Santa Messa cantata in rito romano straordinario del 20-09-2020
20 settembre 2020 – Chiesa di San Cristoforo, Via D’Argillano n.21 – 63100 Ascoli Piceno
Celebra: Don Nicola Bux
Cerimoniere: Edoardo Belvederesi
Chierichetto: Giuseppe Baiocchi
Turiferario: Stefano Foracappa
Cantore: Lodovico Valentini
Organo: Francesco Angelini
Domenica 20-09-2020, presso la Chiesa di San Cristoforo (Via D’Argillano n.21 – 63100 AP), il nostro Coetus Fidelium Beato Marco da Montegallo è stato ospitato dalla Confraternita della Buona Morte del Priore Giancarlo Tosti, per celebrare il rito romano straordinario nella forma cantata, con don Nicola Bux, presbitero dell’arcidiocesi di Bari.
Ad aiutare il celebrante, il cerimoniere Edoardo Belvederesi, il chierichetto Giuseppe Baiocchi, il turiferario Stefano Foracappa, il cantore Lodovico Valentini e l’organista Francesco Angelini.

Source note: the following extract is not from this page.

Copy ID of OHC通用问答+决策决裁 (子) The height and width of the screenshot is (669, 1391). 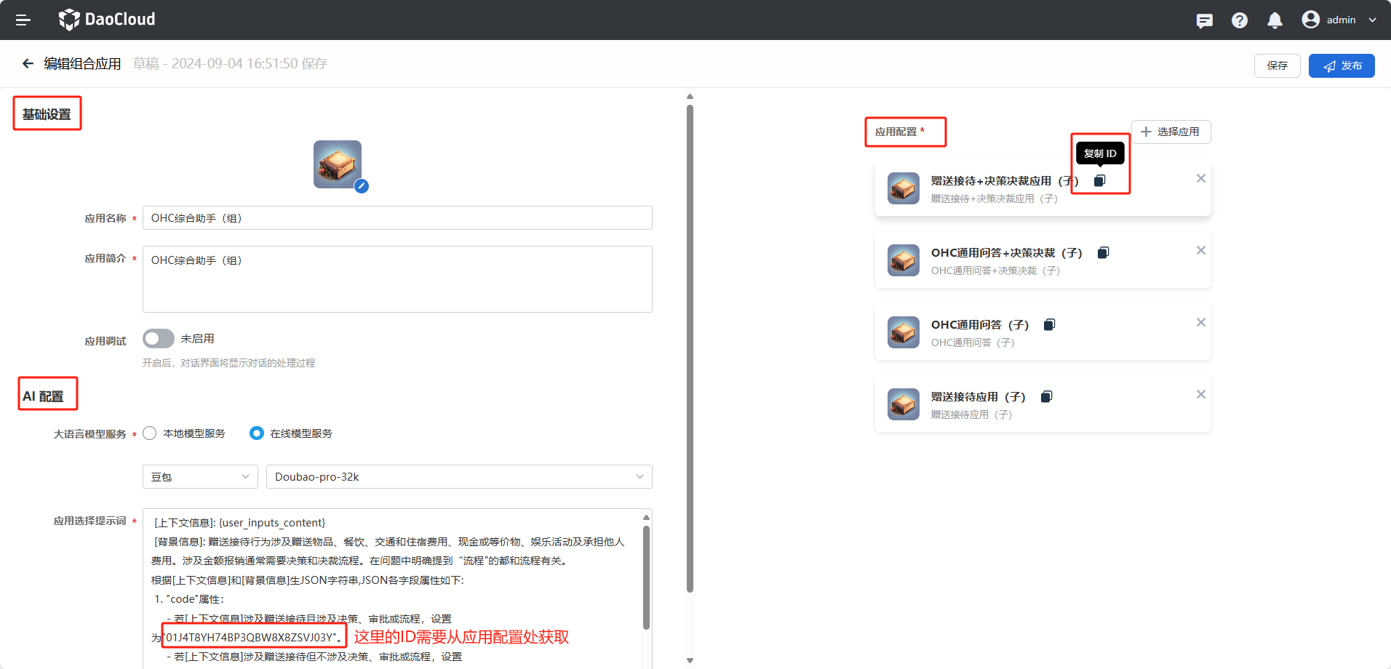pyautogui.click(x=1103, y=253)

Don Nicola Bux ha incentrato la sua omelia su di una questione molto particolare: l’umiltà. Questa umiltà deve essere nostra amica, poiché siamo alla presenza di Dio. Guai, dunque, a mettersi in mostra davanti al Signore. Non possiamo non ricordare la parabola del Fariseo e del Pubblicano: il primo che ostentava davanti a tutti, mentre il secondo che dagli ultimi banchi si batteva il petto e chiedeva perdono.
Dalla parabola odierna il Signore ci dice la stessa cosa: quando sei invitato, non prendere i primi posti, mettiti all’ultimo, cosicché colui che ha compiuto gli inviti, ti inviterà a sua volta. Di contro, si potrebbe incorrere ad una ammonizione da parte del padrone di casa, di dover alzarsi di posto e recarsi negli ultimi banchi.
Quando ci si reca così a celebrare il culto, dai Ministri fino all’ultimo fedele, non bisogna ridurre la liturgia ad un mero teatro, né teatrino. Sia nel nuovo che nell’antico rito, questa è la tentazione principale: a partire dal prete. Il mettersi in mostra viene tuttavia stigmatizzato potentemente dal Signore. Come non ricordare le “parate” degli scribi e dei Farisei.
L’istituzione più sacra degli ebrei è il sabato, nel quale non era consentito nulla. Gesù pone così la questione: «è lecito curare un uomo il giorno di sabato»? Gli scribi e i farisei, sempre pronti ad appuntare tutti i precetti, restano così interdetti: proprio loro che “filtravano il moscerino e ingoiavano il cappello” erano sempre i primi a puntare il dito su colui che avrebbe voluto curare di sabato un malato. I farisei così si tacciono davanti alle parole di Gesù, forse per le loro troppe trasgressioni, tenute celate.
Bisogna stare attenti ad essere peggio dei farisei. Quale dunque il giusto comportamento? Ce lo dice S.Paolo: «radicati nella carità». Le radici del nostro atteggiamento davanti al Signore, devono affondare nel terreno della carità. Non a caso humus, umiltà sta a significare proprio il possedere la consapevolezza di mantenere sempre i “piedi per terra” poiché siamo fragili e siamo peccatori.
La perfezione delle cerimonie dell’antico rito non è ricercata per l’uomo, ma per Dio, il quale merita una celebrazione curata: non si tratta Dio come un inserviente. Le esposizioni al rischio di abusi liturgici nel nuovo rito, sebbene frequenti, non significano che i celebranti dell’antico siano “protetti” dal compimento di alcuni errori. Anzi il rischio è maggiore: un margine molto ristretto di soggettività, pone l’attenzione alla massima cura, la quale non deve sfociare dell’apparenza, ma nell’umiltà.
L’auspicio di don Nicola Bux verso il nostro Coetus Fidelium è essere esemplari nell’umiltà e nella carità. Essere comprensibili delle difettosità e delle fragilità altrui, perché tutto deve sempre partire da una comprensione delle nostre fragilità. Qui sta l’umiltà, poiché: «chi si esalta, sarà umiliato e chi è umile, sarà esaltato».